[Collection entries]
Content starts
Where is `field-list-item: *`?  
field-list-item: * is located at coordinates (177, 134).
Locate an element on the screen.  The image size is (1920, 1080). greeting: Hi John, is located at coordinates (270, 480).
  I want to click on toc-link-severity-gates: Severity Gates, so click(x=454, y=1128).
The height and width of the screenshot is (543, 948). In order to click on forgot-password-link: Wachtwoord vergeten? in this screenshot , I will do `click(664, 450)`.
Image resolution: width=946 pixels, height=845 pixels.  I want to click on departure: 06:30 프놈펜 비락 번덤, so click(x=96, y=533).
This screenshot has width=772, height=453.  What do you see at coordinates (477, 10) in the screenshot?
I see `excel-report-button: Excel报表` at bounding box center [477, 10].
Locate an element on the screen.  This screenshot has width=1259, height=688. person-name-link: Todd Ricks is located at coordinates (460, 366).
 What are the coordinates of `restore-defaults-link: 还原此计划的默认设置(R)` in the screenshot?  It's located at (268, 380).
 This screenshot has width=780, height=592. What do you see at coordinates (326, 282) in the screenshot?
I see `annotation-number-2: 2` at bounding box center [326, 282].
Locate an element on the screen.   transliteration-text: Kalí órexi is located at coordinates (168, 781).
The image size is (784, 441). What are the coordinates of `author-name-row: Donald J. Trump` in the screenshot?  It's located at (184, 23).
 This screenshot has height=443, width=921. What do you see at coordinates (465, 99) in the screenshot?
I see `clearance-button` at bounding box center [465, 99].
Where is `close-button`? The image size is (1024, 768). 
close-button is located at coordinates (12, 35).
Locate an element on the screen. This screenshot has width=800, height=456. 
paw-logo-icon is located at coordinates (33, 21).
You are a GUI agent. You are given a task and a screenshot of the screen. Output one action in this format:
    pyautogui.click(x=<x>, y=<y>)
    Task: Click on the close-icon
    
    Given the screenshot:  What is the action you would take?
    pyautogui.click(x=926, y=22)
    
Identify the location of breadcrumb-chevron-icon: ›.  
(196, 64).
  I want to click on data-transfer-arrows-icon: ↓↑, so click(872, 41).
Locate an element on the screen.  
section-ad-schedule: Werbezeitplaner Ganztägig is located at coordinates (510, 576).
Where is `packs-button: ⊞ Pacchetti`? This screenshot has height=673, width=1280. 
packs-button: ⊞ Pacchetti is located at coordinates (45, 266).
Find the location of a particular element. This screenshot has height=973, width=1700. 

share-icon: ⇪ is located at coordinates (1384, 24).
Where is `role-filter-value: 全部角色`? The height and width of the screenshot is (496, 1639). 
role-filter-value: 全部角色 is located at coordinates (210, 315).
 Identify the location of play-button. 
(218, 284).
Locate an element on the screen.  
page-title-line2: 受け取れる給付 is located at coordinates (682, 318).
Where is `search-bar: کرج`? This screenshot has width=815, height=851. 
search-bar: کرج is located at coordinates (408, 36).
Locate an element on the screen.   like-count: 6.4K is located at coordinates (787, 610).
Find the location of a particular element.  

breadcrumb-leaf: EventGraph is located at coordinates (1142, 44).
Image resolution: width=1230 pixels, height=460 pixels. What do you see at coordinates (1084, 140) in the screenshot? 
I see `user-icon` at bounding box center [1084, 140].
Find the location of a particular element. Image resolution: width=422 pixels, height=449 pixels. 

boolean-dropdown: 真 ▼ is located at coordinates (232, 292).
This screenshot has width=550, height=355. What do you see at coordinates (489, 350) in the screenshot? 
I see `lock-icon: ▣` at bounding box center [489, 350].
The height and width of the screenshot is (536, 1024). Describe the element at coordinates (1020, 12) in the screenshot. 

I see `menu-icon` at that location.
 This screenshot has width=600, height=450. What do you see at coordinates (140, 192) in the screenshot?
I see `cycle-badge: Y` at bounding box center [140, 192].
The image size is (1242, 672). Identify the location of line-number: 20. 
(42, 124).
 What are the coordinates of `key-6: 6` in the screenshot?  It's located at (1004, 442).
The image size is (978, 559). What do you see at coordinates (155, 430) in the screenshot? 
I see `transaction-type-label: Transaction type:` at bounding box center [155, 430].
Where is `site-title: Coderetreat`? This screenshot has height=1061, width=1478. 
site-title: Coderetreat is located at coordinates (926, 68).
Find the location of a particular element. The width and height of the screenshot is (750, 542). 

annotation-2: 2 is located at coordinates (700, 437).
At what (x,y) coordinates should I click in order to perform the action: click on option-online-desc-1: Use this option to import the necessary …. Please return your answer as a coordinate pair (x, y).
Content ends
Your task: Copy the data verbatim, starting at its first line and ending with the line that contains "coordinates (460, 366).", including that line.

Result:
Where is `field-list-item: *`?  
field-list-item: * is located at coordinates (177, 134).
Locate an element on the screen.  The image size is (1920, 1080). greeting: Hi John, is located at coordinates (270, 480).
  I want to click on toc-link-severity-gates: Severity Gates, so click(x=454, y=1128).
The height and width of the screenshot is (543, 948). In order to click on forgot-password-link: Wachtwoord vergeten? in this screenshot , I will do `click(664, 450)`.
Image resolution: width=946 pixels, height=845 pixels.  I want to click on departure: 06:30 프놈펜 비락 번덤, so click(x=96, y=533).
This screenshot has width=772, height=453.  What do you see at coordinates (477, 10) in the screenshot?
I see `excel-report-button: Excel报表` at bounding box center [477, 10].
Locate an element on the screen.  This screenshot has width=1259, height=688. person-name-link: Todd Ricks is located at coordinates (460, 366).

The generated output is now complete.